- **Problems to solve**
1 > According to the article on vaping marijuana, how many people took part in the Johns Hopkins study?
2 > From the article on vaping marijuana, print the part that opens with the words containing "Vaporizing, often referred" and closes with "not well understood.".

- **Excerpted passage**
A recent study raises safety concerns about vaping and driving, based on research conducted at Johns Hopkins University that shows vaping marijuana has stronger effects on cognitive and motor skills than smoking it. Findings were published in JAMA Network Open and highlight the need for increased education and regulation of vaporized marijuana.
Conducted between 2016 and 2017 at the Johns Hopkins University School of Medicine, this study compared the immediate effects of smoked and vaporized cannabis use in a controlled environment. It included 17 healthy young adults, with an average age of 27 who were not regular marijuana users.
The goal was to see whether vaporizing marijuana affects the high that users experience when compared to smoking a cigarette or “joint.”
Vaporizing, often referred to as “vaping,” works by heating dried or concentrated extracts (in this case, of marijuana) to create a vapor that can be inhaled. Vaping has become extremely popular, as the process itself produces fewer toxins compared to traditional smoking methods. However, vaping remains poorly regulated and its potential health effects are not well understood.
In the recent study, participants were closely monitored while smoking and vaporizing marijuana on six separate occasions. During these visits, they smoked and vaped 0 mg, 10 mg and 25 mg of THC (Δ9-tetrahydrocannabinol), which is the chemical primarily responsible for the psychological effects of marijuana. Participants were then monitored for roughly 8.5 hours, during which time they completed various tasks to test their cognitive and motor functions.
Overall, researchers found that smoking and vaping 10 mg of THC had minor drug effects on participants, causing symptoms like relaxation, alertness, hunger and anxiety. It also had a modest impairment on cognitive functioning, which was measured by computer tests that assess factors like attention and reaction times.
Smoking and vaping 25 mg of THC, however, had far more noticeable effects. The higher dose was associated with more pronounced drug effects and what researchers call significant impairment of cognitive and motor functions. It also increased risk of adverse effects like vomiting and hallucinations.

- **Data provided**
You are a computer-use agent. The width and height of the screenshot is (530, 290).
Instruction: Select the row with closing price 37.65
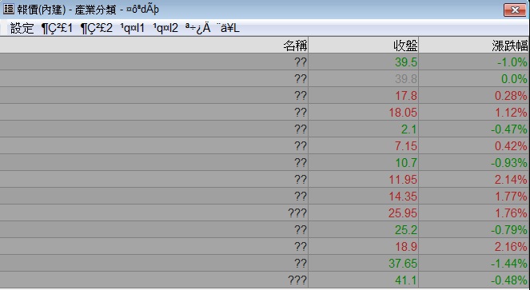click(265, 264)
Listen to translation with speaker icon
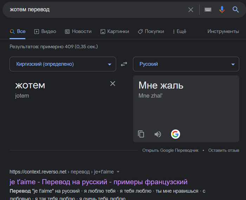The image size is (246, 200). pos(158,134)
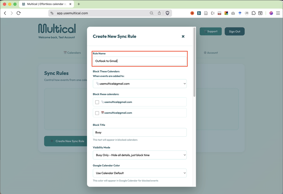Image resolution: width=283 pixels, height=194 pixels.
Task: Click the zoom magnifier icon in address bar
Action: [152, 13]
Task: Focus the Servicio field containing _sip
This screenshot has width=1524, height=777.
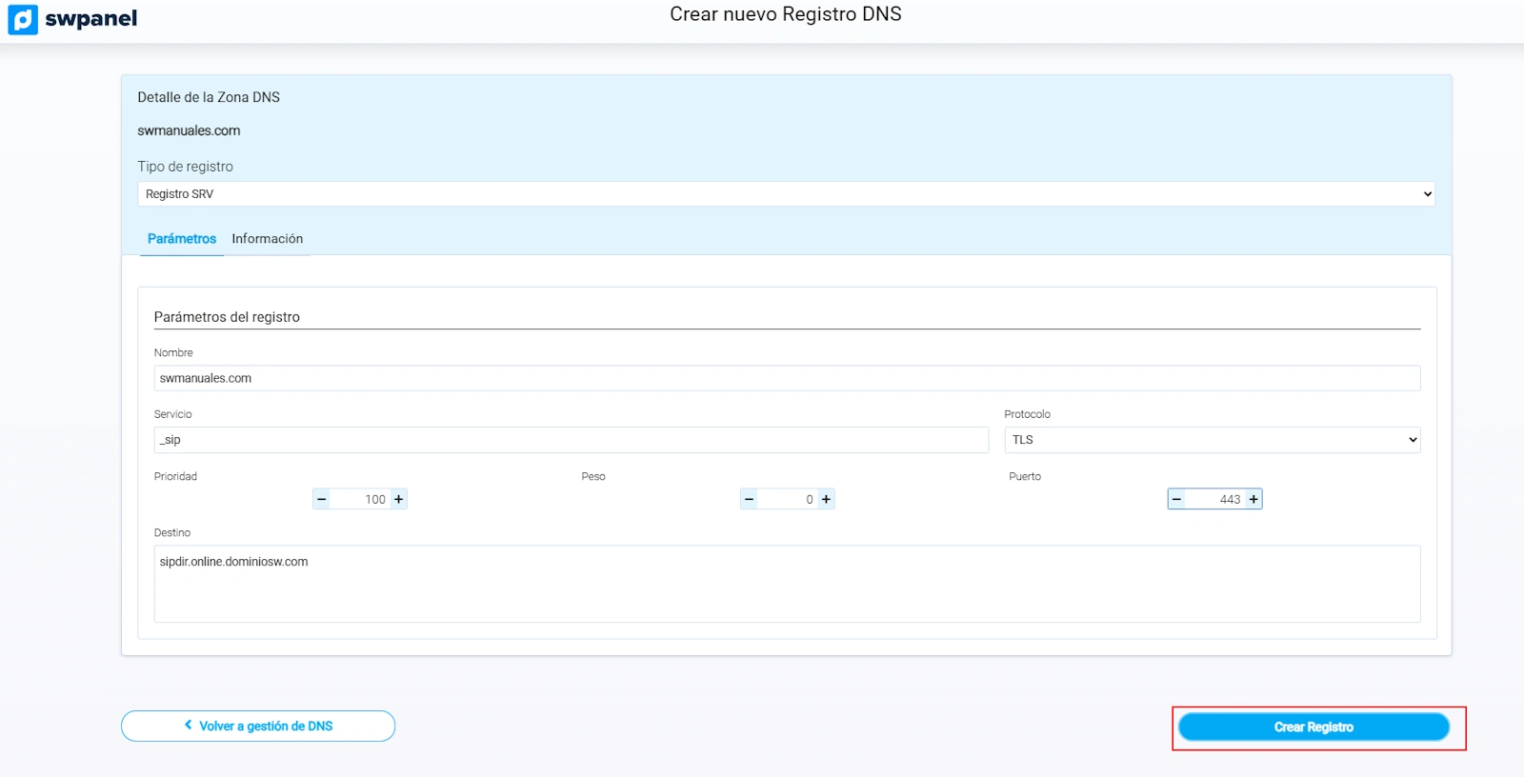Action: tap(571, 440)
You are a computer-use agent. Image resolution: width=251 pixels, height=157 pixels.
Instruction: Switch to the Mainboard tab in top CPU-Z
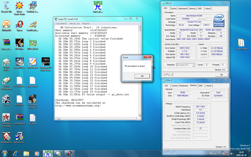(x=183, y=8)
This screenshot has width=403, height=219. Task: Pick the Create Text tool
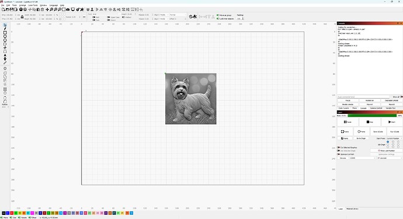coord(5,55)
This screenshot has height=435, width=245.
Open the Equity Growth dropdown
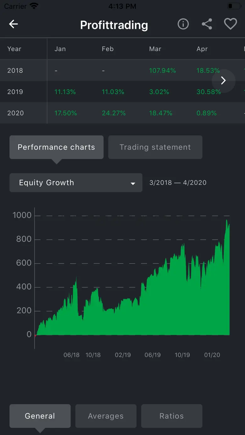point(76,183)
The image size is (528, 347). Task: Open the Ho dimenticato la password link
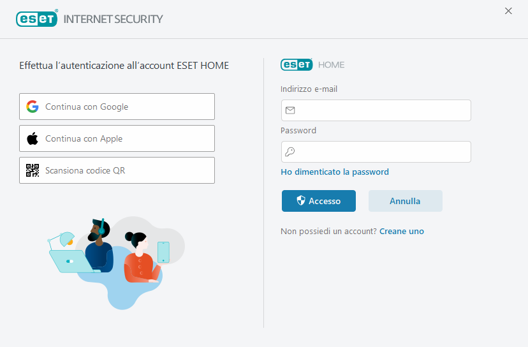[x=335, y=172]
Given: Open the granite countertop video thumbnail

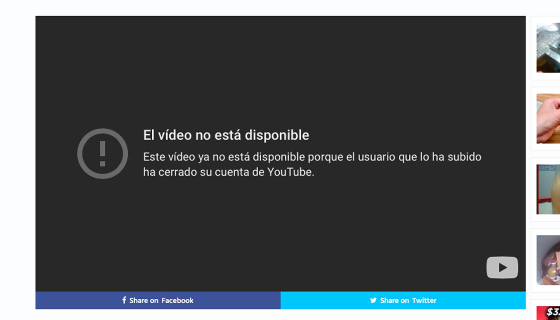Looking at the screenshot, I should coord(548,48).
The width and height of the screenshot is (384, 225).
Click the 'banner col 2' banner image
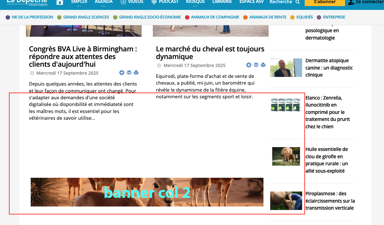(147, 192)
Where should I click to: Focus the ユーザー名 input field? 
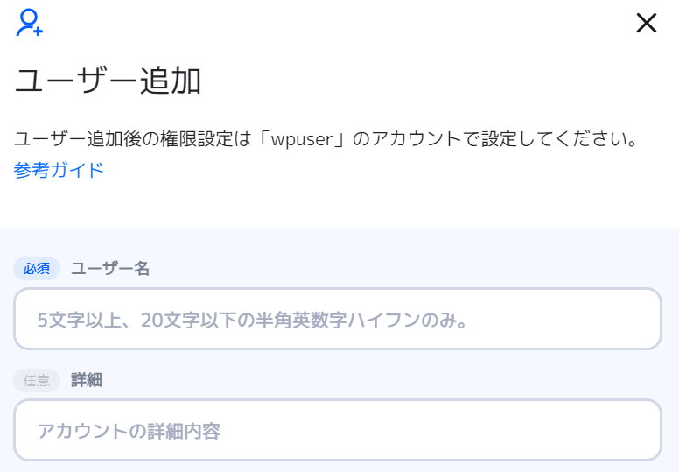point(338,319)
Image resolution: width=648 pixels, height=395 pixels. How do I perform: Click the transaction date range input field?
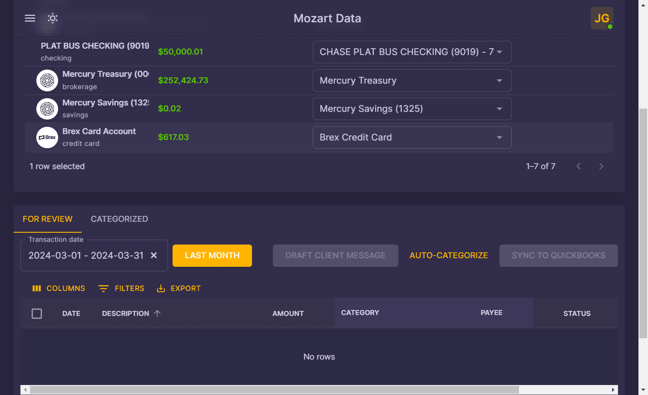pyautogui.click(x=86, y=255)
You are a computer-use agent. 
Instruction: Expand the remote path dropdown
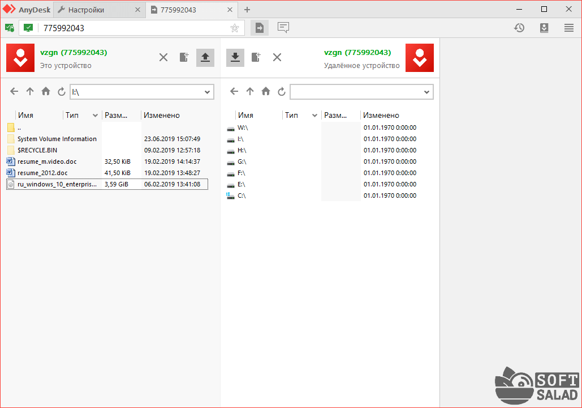[426, 92]

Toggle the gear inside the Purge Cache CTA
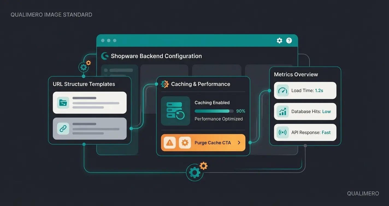[x=185, y=142]
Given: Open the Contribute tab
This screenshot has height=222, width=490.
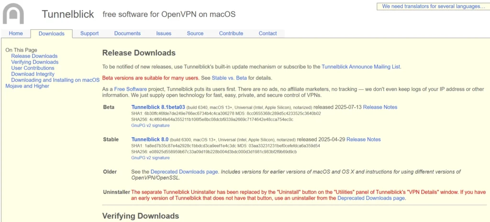Looking at the screenshot, I should (x=231, y=33).
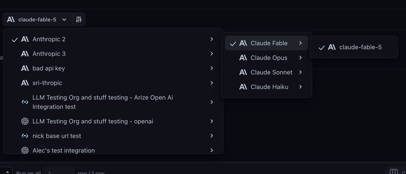Choose the Claude Haiku model family
Screen dimensions: 406x174
[266, 87]

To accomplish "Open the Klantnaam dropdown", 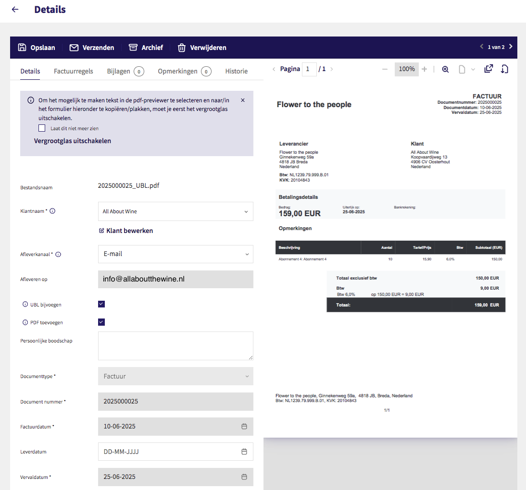I will (175, 211).
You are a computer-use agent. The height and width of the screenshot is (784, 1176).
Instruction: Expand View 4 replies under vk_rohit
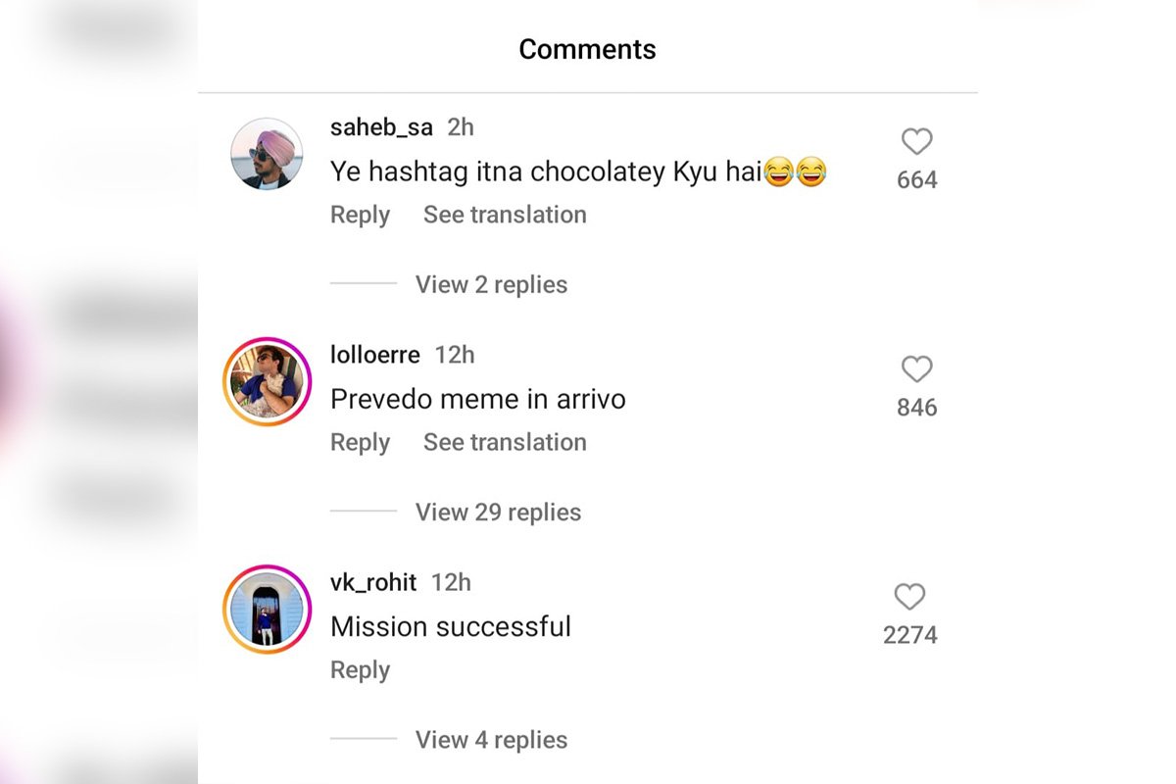tap(491, 740)
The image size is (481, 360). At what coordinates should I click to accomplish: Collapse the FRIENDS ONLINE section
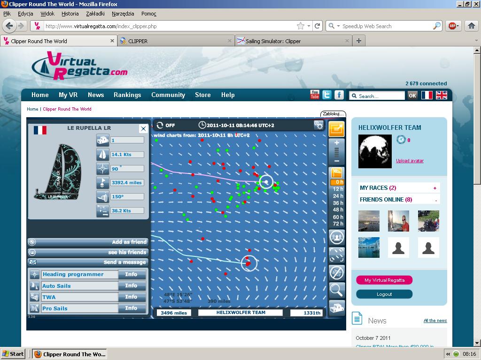[x=435, y=200]

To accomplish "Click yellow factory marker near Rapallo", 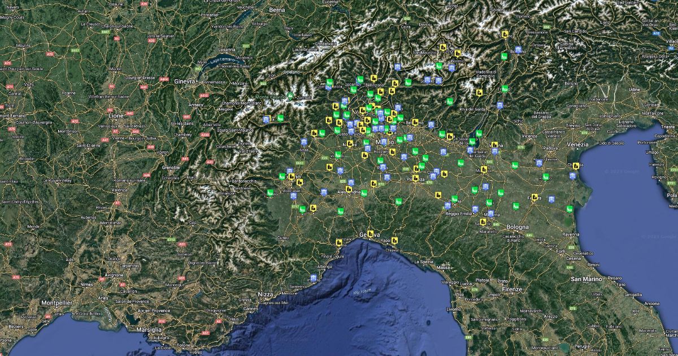I will tap(395, 240).
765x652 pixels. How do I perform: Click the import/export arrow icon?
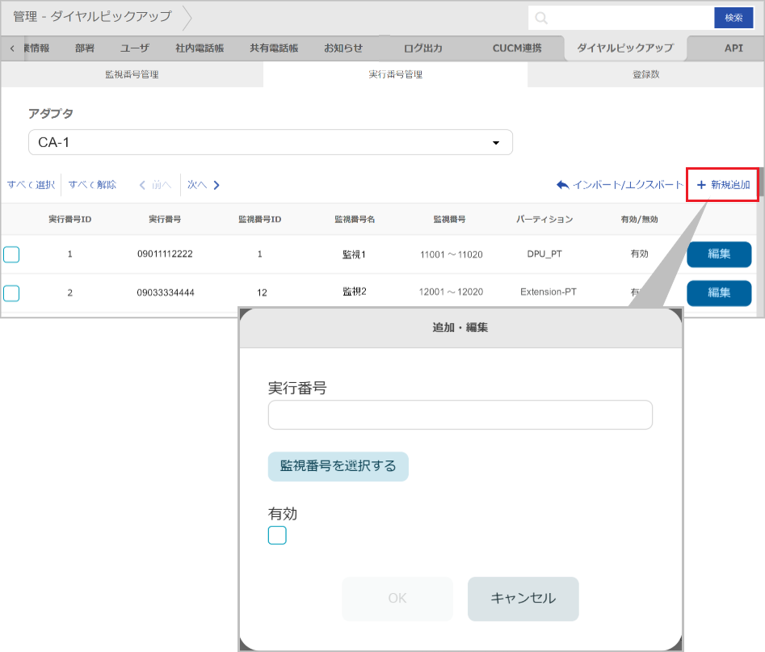[562, 185]
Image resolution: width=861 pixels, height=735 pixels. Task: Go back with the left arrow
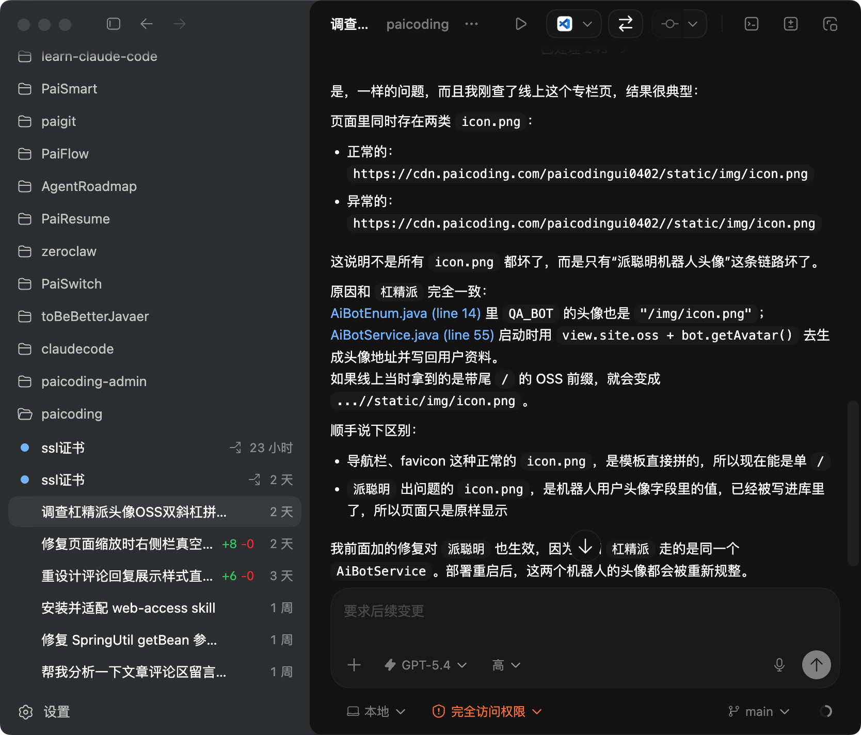(147, 24)
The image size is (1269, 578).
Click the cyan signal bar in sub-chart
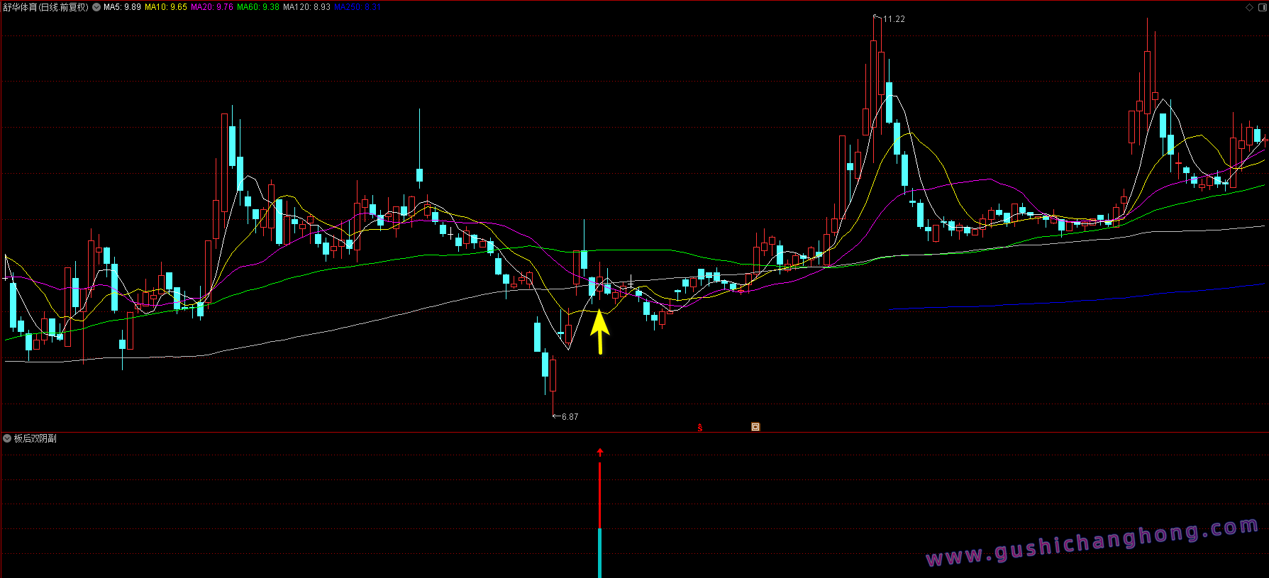600,553
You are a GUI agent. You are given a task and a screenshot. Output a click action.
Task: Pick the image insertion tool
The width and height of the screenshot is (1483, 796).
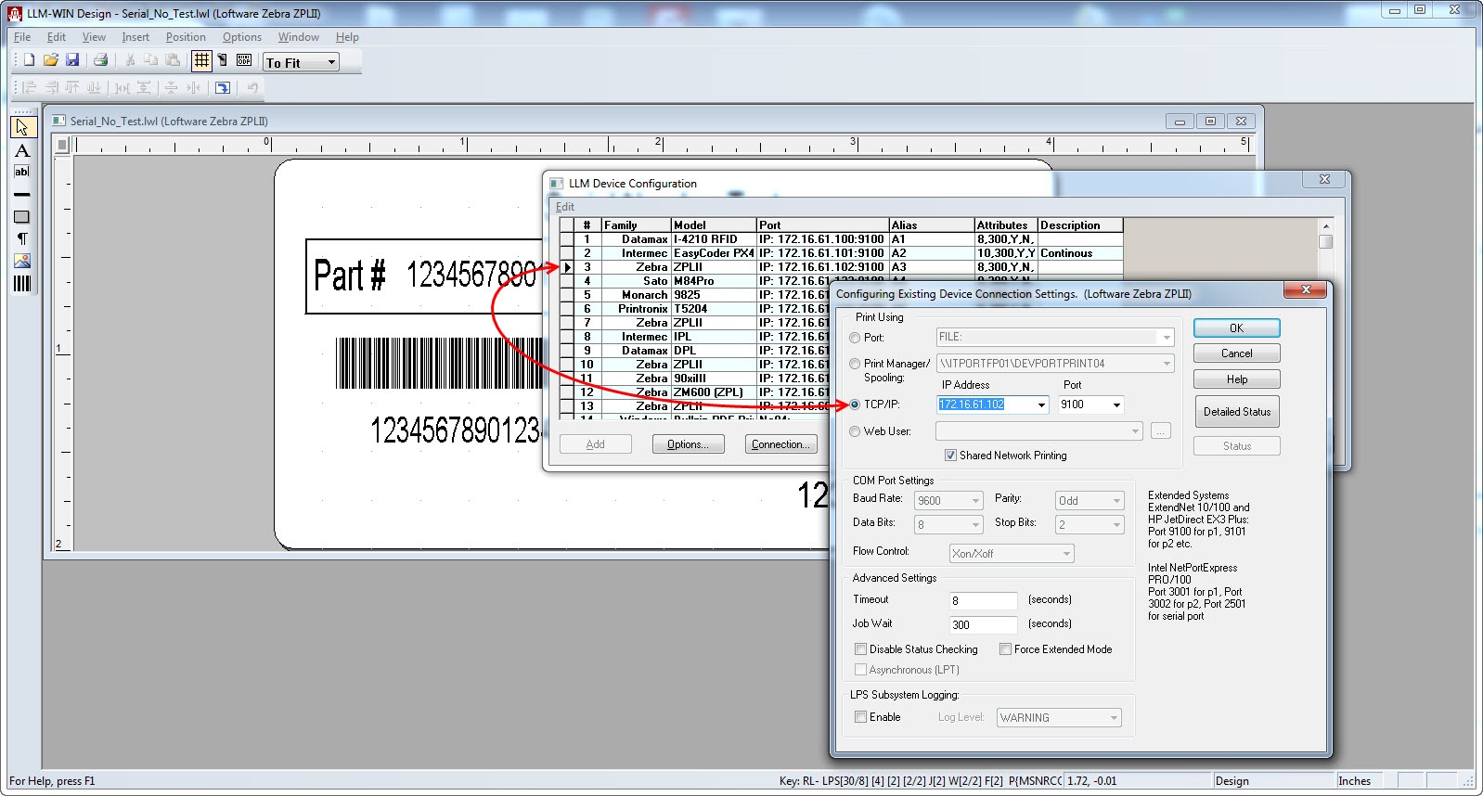pos(22,261)
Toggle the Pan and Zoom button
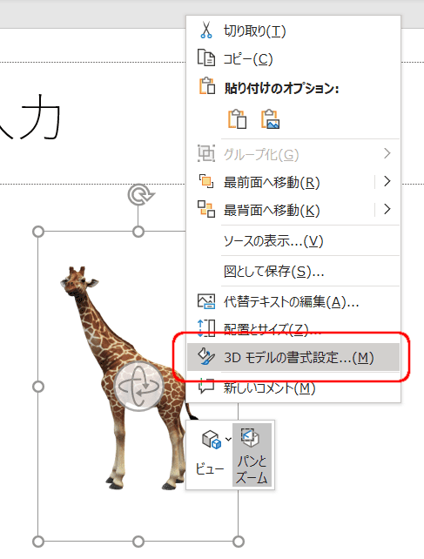The width and height of the screenshot is (424, 559). point(252,455)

- **Responses by item number**
1 > 17 healthy young adults took part.

2 >
Vaporizing, often referred to as “vaping,” works by heating dried or concentrated extracts (in this case, of marijuana) to create a vapor that can be inhaled. Vaping has become extremely popular, as the process itself produces fewer toxins compared to traditional smoking methods. However, vaping remains poorly regulated and its potential health effects are not well understood.